_Element and text position data_:
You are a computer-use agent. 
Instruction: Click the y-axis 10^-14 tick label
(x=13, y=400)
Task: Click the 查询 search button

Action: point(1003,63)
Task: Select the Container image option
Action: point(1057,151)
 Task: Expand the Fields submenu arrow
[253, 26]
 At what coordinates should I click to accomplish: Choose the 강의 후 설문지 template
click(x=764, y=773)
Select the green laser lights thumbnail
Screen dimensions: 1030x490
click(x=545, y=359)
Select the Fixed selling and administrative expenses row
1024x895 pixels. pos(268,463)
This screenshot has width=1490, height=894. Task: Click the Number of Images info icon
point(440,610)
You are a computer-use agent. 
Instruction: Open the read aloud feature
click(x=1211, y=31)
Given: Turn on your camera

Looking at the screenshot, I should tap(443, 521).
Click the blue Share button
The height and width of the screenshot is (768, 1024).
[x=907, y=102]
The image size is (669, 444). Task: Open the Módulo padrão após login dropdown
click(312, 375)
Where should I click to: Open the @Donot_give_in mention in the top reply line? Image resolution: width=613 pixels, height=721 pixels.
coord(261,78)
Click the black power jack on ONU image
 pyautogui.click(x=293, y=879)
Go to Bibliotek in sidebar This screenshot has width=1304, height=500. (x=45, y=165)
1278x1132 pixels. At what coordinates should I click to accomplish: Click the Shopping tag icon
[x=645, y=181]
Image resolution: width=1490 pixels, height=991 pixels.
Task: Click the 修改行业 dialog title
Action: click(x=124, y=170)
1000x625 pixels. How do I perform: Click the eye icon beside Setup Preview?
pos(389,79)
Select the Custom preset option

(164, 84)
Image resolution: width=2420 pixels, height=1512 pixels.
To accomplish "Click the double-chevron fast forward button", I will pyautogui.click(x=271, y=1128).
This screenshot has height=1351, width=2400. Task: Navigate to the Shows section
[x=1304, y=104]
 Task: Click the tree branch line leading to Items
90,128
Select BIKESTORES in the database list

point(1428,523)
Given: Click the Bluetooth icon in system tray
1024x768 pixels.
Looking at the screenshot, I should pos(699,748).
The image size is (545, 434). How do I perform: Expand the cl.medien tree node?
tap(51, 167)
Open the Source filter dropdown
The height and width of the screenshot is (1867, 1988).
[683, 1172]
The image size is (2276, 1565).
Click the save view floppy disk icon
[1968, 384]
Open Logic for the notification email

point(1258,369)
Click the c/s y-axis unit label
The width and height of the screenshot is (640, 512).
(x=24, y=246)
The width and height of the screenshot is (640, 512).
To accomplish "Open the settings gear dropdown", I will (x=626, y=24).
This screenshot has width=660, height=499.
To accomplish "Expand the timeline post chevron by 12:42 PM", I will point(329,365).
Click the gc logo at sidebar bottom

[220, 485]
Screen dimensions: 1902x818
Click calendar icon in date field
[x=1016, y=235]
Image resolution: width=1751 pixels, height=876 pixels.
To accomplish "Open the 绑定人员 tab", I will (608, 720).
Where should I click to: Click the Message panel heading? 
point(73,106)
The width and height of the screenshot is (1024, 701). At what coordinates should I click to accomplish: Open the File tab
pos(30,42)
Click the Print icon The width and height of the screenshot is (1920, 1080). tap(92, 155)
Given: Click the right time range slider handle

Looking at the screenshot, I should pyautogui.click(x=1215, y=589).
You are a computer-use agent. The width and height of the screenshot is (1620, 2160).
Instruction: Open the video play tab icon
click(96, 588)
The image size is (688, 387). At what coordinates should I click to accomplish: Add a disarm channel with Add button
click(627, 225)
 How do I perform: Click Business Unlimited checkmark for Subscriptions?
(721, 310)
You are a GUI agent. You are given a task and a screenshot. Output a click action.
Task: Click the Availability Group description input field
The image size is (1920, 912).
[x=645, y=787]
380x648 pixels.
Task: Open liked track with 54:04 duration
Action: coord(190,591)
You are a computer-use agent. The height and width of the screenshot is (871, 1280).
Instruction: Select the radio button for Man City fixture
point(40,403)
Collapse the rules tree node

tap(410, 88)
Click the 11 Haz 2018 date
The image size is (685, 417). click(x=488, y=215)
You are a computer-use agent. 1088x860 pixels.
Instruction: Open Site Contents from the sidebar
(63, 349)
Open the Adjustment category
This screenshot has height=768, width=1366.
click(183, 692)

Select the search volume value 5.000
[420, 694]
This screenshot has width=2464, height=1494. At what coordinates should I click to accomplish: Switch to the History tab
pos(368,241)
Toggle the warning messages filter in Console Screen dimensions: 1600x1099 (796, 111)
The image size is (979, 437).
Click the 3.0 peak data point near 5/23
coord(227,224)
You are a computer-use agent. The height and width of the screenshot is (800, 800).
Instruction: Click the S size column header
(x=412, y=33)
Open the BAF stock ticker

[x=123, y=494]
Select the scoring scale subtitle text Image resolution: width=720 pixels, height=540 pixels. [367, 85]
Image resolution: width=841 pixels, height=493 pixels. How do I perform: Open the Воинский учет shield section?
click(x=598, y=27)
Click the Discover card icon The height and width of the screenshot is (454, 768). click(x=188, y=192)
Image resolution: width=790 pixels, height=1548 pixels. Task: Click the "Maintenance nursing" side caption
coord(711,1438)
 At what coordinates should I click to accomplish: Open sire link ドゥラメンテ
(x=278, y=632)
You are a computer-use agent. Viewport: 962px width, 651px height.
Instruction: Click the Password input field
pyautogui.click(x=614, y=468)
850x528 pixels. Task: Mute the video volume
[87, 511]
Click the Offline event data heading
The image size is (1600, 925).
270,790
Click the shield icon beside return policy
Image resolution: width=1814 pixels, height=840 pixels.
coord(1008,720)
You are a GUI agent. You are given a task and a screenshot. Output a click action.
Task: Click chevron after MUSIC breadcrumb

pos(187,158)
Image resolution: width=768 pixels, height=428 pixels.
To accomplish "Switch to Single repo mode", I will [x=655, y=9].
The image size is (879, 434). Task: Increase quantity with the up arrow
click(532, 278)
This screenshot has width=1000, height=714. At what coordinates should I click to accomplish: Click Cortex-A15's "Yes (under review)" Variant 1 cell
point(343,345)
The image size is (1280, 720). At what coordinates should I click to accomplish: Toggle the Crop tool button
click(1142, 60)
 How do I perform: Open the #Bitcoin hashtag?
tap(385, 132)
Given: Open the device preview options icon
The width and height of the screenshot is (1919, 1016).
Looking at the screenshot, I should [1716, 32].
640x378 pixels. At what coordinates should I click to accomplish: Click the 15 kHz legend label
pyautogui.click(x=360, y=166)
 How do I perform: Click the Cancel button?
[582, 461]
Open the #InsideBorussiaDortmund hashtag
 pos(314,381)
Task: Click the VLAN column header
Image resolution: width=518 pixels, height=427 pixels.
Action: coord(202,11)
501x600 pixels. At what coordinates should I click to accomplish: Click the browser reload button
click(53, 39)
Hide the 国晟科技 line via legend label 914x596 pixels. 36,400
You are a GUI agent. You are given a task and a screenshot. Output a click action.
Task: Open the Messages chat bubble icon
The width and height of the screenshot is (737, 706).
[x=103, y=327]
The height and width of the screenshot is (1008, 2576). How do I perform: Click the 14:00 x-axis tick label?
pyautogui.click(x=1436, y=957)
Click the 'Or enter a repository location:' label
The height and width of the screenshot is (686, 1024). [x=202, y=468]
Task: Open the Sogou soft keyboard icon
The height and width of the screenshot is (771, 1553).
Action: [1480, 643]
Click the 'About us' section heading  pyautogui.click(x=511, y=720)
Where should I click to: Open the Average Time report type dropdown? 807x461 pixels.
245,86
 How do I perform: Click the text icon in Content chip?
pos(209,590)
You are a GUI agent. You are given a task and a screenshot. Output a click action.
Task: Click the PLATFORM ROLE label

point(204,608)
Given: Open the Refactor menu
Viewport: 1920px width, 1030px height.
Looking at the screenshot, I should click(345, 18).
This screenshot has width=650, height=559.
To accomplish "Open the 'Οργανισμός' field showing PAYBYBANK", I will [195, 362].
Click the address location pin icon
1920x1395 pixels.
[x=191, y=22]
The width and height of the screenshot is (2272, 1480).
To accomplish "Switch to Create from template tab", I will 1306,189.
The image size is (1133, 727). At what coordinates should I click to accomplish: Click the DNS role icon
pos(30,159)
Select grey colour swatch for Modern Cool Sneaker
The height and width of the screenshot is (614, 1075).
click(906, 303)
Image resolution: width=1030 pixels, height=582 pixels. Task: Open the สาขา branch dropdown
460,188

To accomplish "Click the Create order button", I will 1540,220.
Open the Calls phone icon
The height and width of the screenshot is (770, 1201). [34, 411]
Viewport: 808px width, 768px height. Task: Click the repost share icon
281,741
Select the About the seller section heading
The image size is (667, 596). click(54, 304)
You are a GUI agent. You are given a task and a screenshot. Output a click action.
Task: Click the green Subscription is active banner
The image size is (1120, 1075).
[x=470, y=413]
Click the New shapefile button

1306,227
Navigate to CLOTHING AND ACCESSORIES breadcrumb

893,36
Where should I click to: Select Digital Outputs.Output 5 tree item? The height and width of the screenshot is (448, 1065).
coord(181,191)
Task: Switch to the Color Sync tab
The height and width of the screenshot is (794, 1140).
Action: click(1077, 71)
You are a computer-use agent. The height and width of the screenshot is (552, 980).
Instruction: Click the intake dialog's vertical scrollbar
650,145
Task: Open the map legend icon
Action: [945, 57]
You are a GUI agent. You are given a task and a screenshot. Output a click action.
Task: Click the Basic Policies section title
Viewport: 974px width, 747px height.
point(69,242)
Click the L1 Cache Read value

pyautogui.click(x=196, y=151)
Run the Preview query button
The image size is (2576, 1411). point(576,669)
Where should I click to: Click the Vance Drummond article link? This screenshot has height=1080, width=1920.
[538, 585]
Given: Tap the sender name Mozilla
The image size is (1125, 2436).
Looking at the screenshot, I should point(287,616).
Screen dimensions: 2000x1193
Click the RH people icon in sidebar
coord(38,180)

_TASK STATEMENT_: Please replace "icon" with "symbol" in the items between the lines holding "The image size is (1133, 727)." and "The image size is (667, 596). click(54, 304)", inclusive. Give back only those lines, with everything else left unchanged.

_FULL ANSWER_:
The image size is (1133, 727). At what coordinates should I click to accomplish: Click the DNS role symbol
pos(30,159)
Select grey colour swatch for Modern Cool Sneaker
The height and width of the screenshot is (614, 1075).
click(906, 303)
Image resolution: width=1030 pixels, height=582 pixels. Task: Open the สาขา branch dropdown
460,188

To accomplish "Click the Create order button", I will 1540,220.
Open the Calls phone symbol
The height and width of the screenshot is (770, 1201). [34, 411]
Viewport: 808px width, 768px height. Task: Click the repost share symbol
281,741
Select the About the seller section heading
The image size is (667, 596). click(54, 304)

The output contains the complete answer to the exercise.